Criar a partir da ambiguidade

Henri Maldiney escreveu que «Nietzsche n’est créateur que dans l’ambigüité» (Nietzsche só é criador na ambiguidade), Art et existence, Klincksiek, 2003, p. 144.

A expressão é bela, mas perigosa. Perigosa porque é bela (o feio não queima, erige sempre uma distância protetora, no máximo irradia para dentro), acho que ainda não soubemos dizê-lo melhor fora da ideia de «femme fatal», mas agora há códigos de género que proíbem esta unilateralidade, e dizer «femme ou homme fatal» perde toda a graça. Portanto, a beleza de rotular Nietzsche como um criador amigo da ambiguidade abre para notas de rodapé analíticas que coloquem um espartilho no entusiasmo apolíneo (a embriaguez estética não é apenas dionisíaca), o guiem para a possibilidade do esclarecimento. Resumindo, por que razão Nietzsche só pode criar na ambiguidade?

A sua obra é, por um lado, um produto de uma certa perícia filológica, arte de desenterrar sentidos, ocupação típica de parte da academia germânica da segunda metade do séc. xix (a Alemanha, proto-Alemanha, buscava-se escavando o passado grego e romano, os estudos clássicos permitiam aceder às origens de uma Europa mais cosmopolita e estimulante do que a fragmentação quase arbitrária do feudalismo ou os impérios românticos francês e habsburguiano). Se é verdade que a sua filologia se desviou, quase desde o início, do verdadeiro do seu tempo; não é menos verdade que manteve uma arte da interpretação baseada no método filológico de atender cuidadosamente à intenção dos textos originais.

Por outro lado, contudo, a ambição de ser filósofo (uma ambição mas também um complexo), isto é, produtor de sentidos, fê-lo experimentar interpretações que devem ser validadas mais pelas repercussões do que pelas proveniências (filosofia contra filologia). Influenciado, também ele, pelos vitalismos grego e romano, Nietzsche interessar-se-á muito mais pelos efeitos existenciais (sim, um existencialismo, que preparou talvez melhor o de Jean-Paul Sartre do que o de Kierkegaard) do que por uma verdade fundada na adequação entre a realidade e o pensamento (simplifico: uma adaequation rei et intelectus). Querer viver múltiplas felicidades e infelicidades arruína as certezas.

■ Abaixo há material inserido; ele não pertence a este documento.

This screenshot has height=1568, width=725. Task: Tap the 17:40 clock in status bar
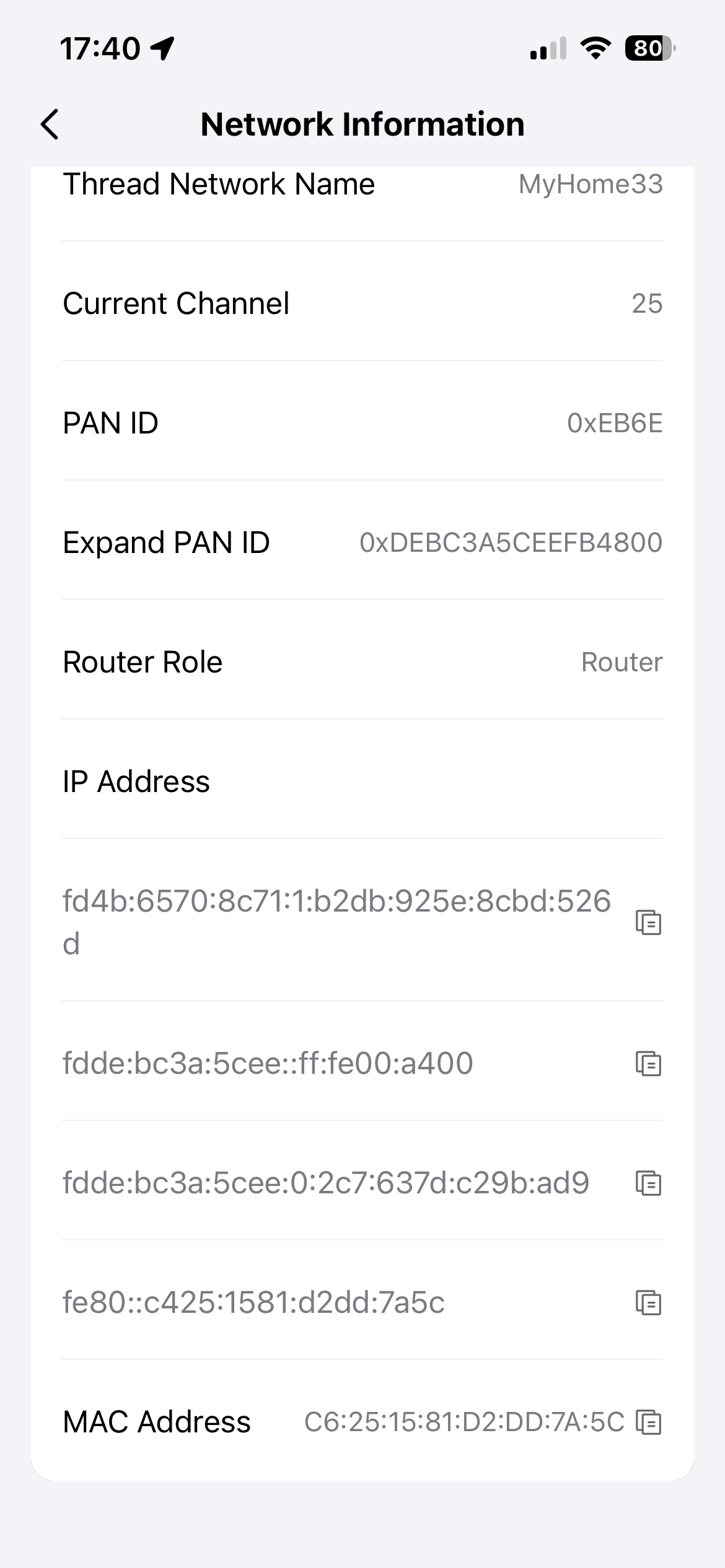click(x=100, y=48)
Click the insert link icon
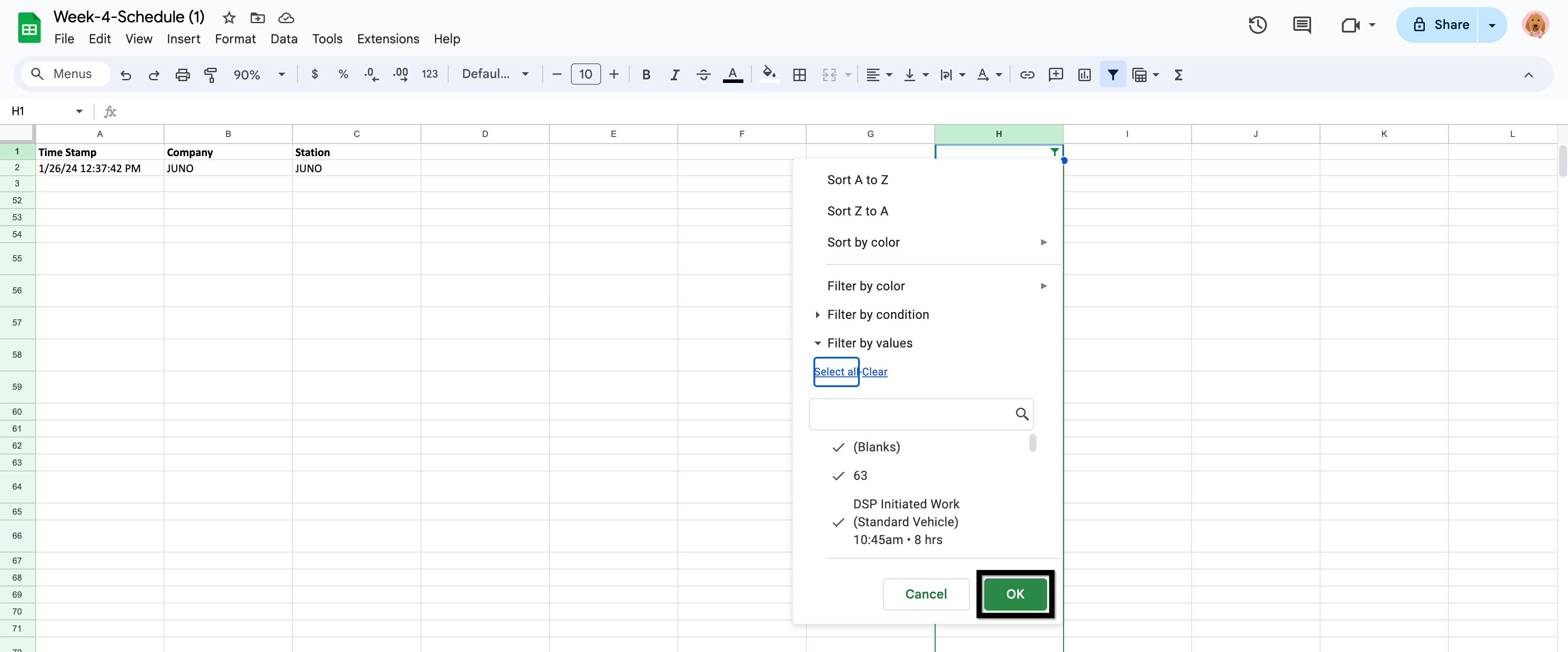This screenshot has width=1568, height=652. (1027, 74)
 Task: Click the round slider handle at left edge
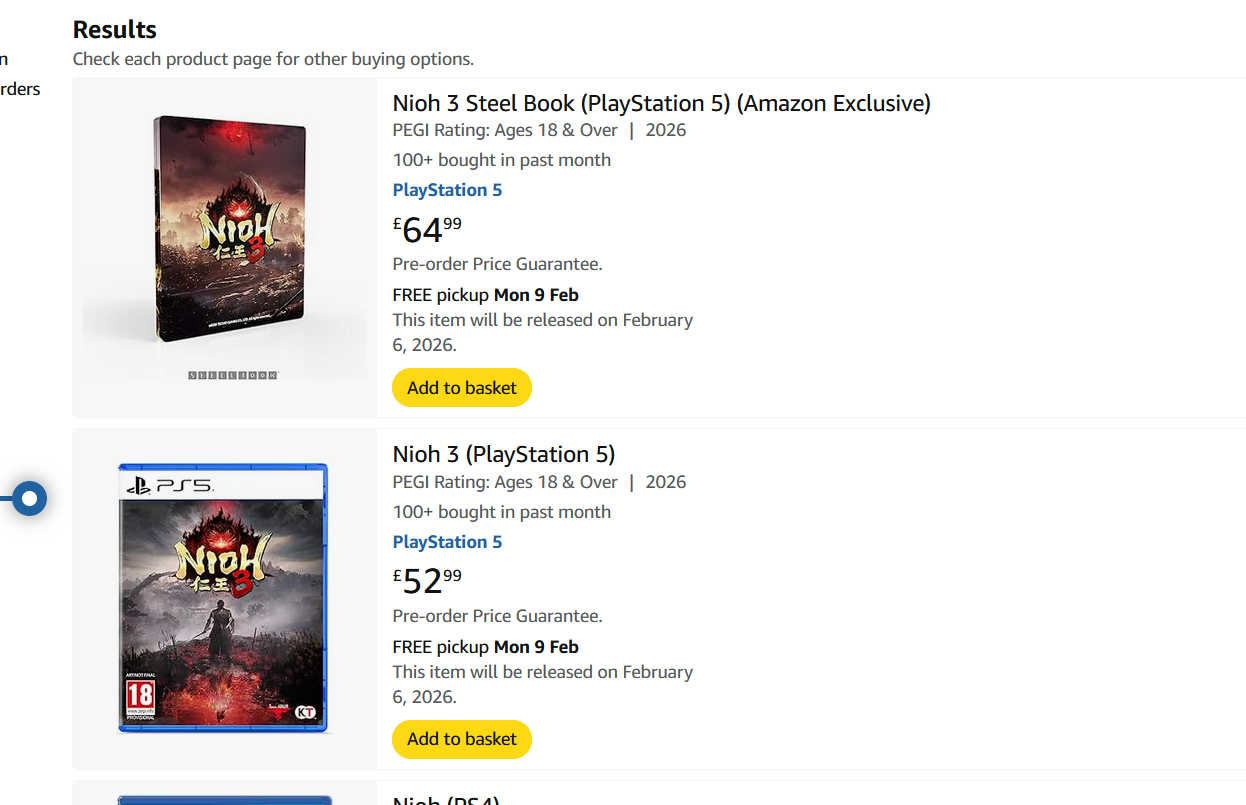pyautogui.click(x=30, y=498)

E um produtor de sentidos ou dita e espalha dogmas, ou produz discursos ambíguos, cuja única arma está em cativar os leitores (pelo estilo e pelas imagens, mais do que pelos conceitos), porventura manipulá-los. Como na ficção, Nietzsche alia nos seus ensaios o que é dito e o que fica sugerido, à maneira do que escreveu certa vez Vitorino Nemésio: «o poeta afirma precisamente o que suspende na indeterminação do enigmático». E Nietzsche, não sendo um poeta acabado, continua a manter, sempre, uma parcela de enigmático em tudo o que escreve, mesmo nos textos que tradicionalmente a receção coloca mais perto do positivismo (Humano, Demasiado Humano e, talvez, Aurora ou parcelas de Para a Genealogia da Moral). Habitando, com a sua arte privada de interpretação, ao mesmo tempo o íntimo e o horizonte, tudo a partir do profundo conhecimento da respiração do seu tempo.

Por isso (podia dar outros exemplos), afirmou em Para lá Bem e Mal, §289:

«Não se escrevem livros, justamente, para ocultar aquilo que se encerra dentro de si? […] Cada filosofia é uma filosofia de fachada — eis a opinião de um eremita: “Há algo de arbitrário no facto de o filósofo ter parado aqui, de ter olhado para trás e à sua volta, de não ter cavado mais fundo e ter posto de lado a pá, — há nisso algo de que se deve desconfiar.” Toda a filosofia esconde também uma filosofia [Jede Philosophie verbirgt auch eine Philosophie]; cada opinião é também um esconderijo; cada palavra é também uma máscara.»